As I see it, this Bill is an attempt to apply the maxim that ignorance of a fact is an excuse although you may do something which hurts somebody else. It is also an attempt to apply in some measure the doctrine of negligence to the writing of a libel in such a way as to give an excuse to the writer if he has not been guilty of negligence in what he did. The Bill proposes that the writer of what is a libel shall have some defence which he does not now possess. I said just now that it is very easy to write a libel. The legal definition of a libel is any publication, in print or by means of drawing or picture, which holds any person up to hatred, ridicule or contempt. Now, do we not know very well of people who are greatly esteemed who once a week make drawings which hold other people up to at least some amount of ridicule? We buy the paper and we look at the picture because we think it will amuse us and make us laugh. Sometimes it does. To draw a statesman in the attitude and with the general habit of Mr. Micawber would be, if any one should dare to do it, actionable as libel, and a Judge in my opinion would not be justified in withdrawing the case from the jury and saying: "This cannot bring this statesman into the least amount of ridicule." He would have to leave it to the jury, but he would leave it to the jury in such a way that it would be impossible for the plaintiff to recover damages, that is to say, so far as a Judge can in any way influence a jury. Some Judges have influenced them more than others.

It is still right, I believe, for a jury to return what is called a general verdict. That means that a Judge may tell them that they must be satisfied of this, that, and the other before they find a verdict for the plaintiff or the defendant, but the jury has always had the right, I believe—I have lately looked into Blackstone's "Commentaries" to see—to return what was called a general verdict. It is true that, down to about Lord Hale's time, if they returned a verdict which was very unpalatable to the Judge they were prosecuted and probably punished for doing it, but that is a long, long time ago and that remedy is not now at the disposal of any plaintiff or defendant who is unfortunate in litigation.

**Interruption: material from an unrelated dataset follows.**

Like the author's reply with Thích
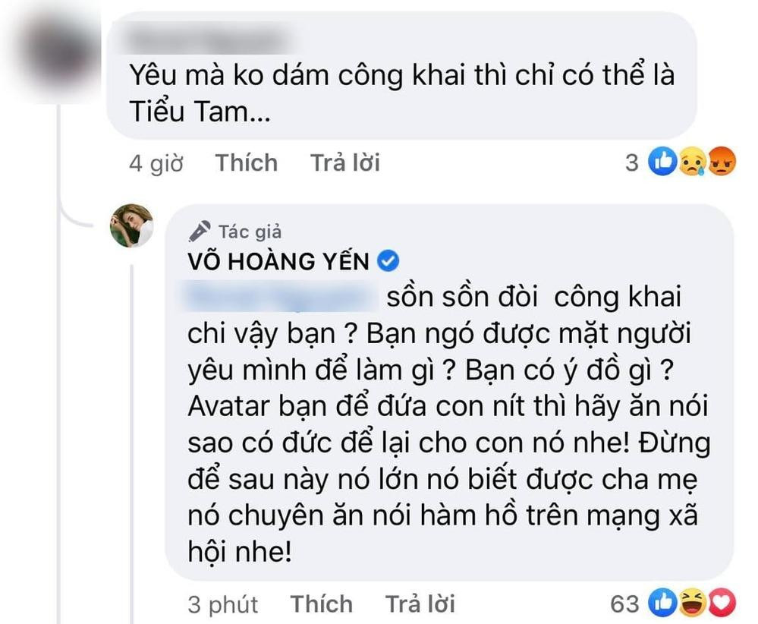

What does this Bill do? It tries to apply these two excuses which I have mentioned. It says:— In any action or upon any indictment, information or other proceeding for libel, the defendant shall have a good defence (apart from any other ground of defence that may be open to him) if he proves that— I would pause there for a moment to say that this involves one very grave matter. To publish a libel is a criminal offence and a libel may be the subject of a prosecution or information by the Attorney-General. This Bill proposes to make these grounds a defence not only to a civil action, but to criminal proceedings— if he proves that the writing of the alleged libel and the publication by him thereof was done … without any intention of referring to the plaintiff and with some other conditions.

If this Bill goes into Committee it must be gravely altered in one way. It makes it a complete defence if the writer and publisher of the libel can prove all these matters which are set out in subsections (1), (2), and (3) as they apply. But to have a defence to the publication of a criminal libel it is not enough for the defendant to prove it is true: it is necessary for him to do something further. He has to prove that it is for the public benefit that the publication should be made. It does seem to me that the noble Lord by inadvertence has provided a complete defence because it says that he shall have a good defence if he proves the things which come below. There is no mention whatever of the saving of the present requirement that what he does should not only be done in such a way as to be a good defence to a civil action. It leaves out the further necessity that he should prove that what he did was for the public benefit. I think the noble Lord will see that that must be remedied if this Bill goes through Committee.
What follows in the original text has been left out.